When The World Makes You Feel Small

Toa Heftiba

You felt like you had everything together. You were managing life ok; you were confident and secure in yourself. Then suddenly you are punched in the gut by something you didn’t expect. You boss fires you, seemingly out of nowhere, and you don’t understand why. Your partner dumps you, though you thought everything was fine. Someone from your past calls you or shows up on your doorstep. Encountering this person brings back painful memories, and you are transported back to a time you have wanted to forget.

Even if you refuse the call and shut the door, you feel young and vulnerable again, reliving intense memories that you thought were behind you. Yesterday you felt like you could take on the world, but today you feel small. Canceling your plans for tonight, you go home and binge on Netflix and cry. As you flip through old albums on Facebook, you study your former self.

Doesn’t she seem happy, confident and effortlessly cool? Who are you now? Some sort of loser? You feel weak and frighteningly vulnerable. You want to curl up in bed and sleep for days until you can wake up and be normal again.

But sleep won’t fix what’s going on. Allow yourself to grieve.

Grieve the lost job.

Grieve the lost relationship.

Grieve the mistakes and wounds of your past.

Have a good cry.

You’re allowed to cry and it doesn’t make you weak. Stop flipping through your Facebook photo albums. You know they’re only half-truths that make you see your past through rose-colored glasses.

Your life has never been perfect, so don’t romanticize what you have lost. A chapter of your life has ended, and now you are in a new place.

Right now, take the time to care for you. Take a break from social media and all the myths it perpetuates. Turn your phone off for a while. Pick up your favorite food and eat it slowly, savoring each bite, focusing on each sensation on your tongue. Stand in the shower and feel the water hitting your back. Feel alive in that moment, with your feet planted firmly on the shower floor. After you get out of the shower, turn the lights off in your apartment, and tighten all of the muscles in your body, one by one, then slowly relax each one in turn. Play the music that calms you, and lie down, close your eyes, and focus on the lyrics.

If you are spiritual, pray or meditate. Later, curl up with your favorite book, revisiting that familiar truth. Go for a run, take a long walk, sit at your favorite park or at the beach. Photograph anything that looks beautiful. Write. When you are ready, call your best friend, your mom, or your sister. Don’t be afraid to talk too long or cry on the phone. They love you and will listen. Don’t try to fix everything right now. Rest.

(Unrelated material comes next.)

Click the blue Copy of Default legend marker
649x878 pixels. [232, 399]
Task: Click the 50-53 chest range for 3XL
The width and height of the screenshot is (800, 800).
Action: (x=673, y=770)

Remember, the way others view you does not indicate your worth. Often it says more about them than you. You don’t know why the firing or breakup happened, and it could be more about their problems than yours. Losing a job does not mean you are a terrible employee. A breakup doesn’t mean you are hopeless at relationships. Having the past does not mean that you are broken. Your past makes you are a survivor, with past experiences that prepare you to handle challenges of the future.

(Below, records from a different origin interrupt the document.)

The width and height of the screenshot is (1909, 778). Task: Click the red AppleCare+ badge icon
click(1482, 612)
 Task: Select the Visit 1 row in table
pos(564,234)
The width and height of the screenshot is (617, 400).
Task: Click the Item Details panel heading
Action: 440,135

Your feelings do not indicate your worth either. You may feel small right now, but that doesn’t mean that you are small. List things that you know to be true about yourself; not feelings but facts based on what you know deep in your heart about yourself, what people have told you, and what your faith tells you. Write these things down, repeat them to yourself. Remind yourself that your core self-has not changed. Losing something doesn’t make you less. A loss of a job does not mean that you are less than others who are employed.

Being single doesn’t mean that you are less than people in relationships. Revisiting memories of the past doesn’t mean you have regressed to the past. Whatever has happened, you are the same person, just in a different situation. Repeat that. You are the same person, just in a different situation.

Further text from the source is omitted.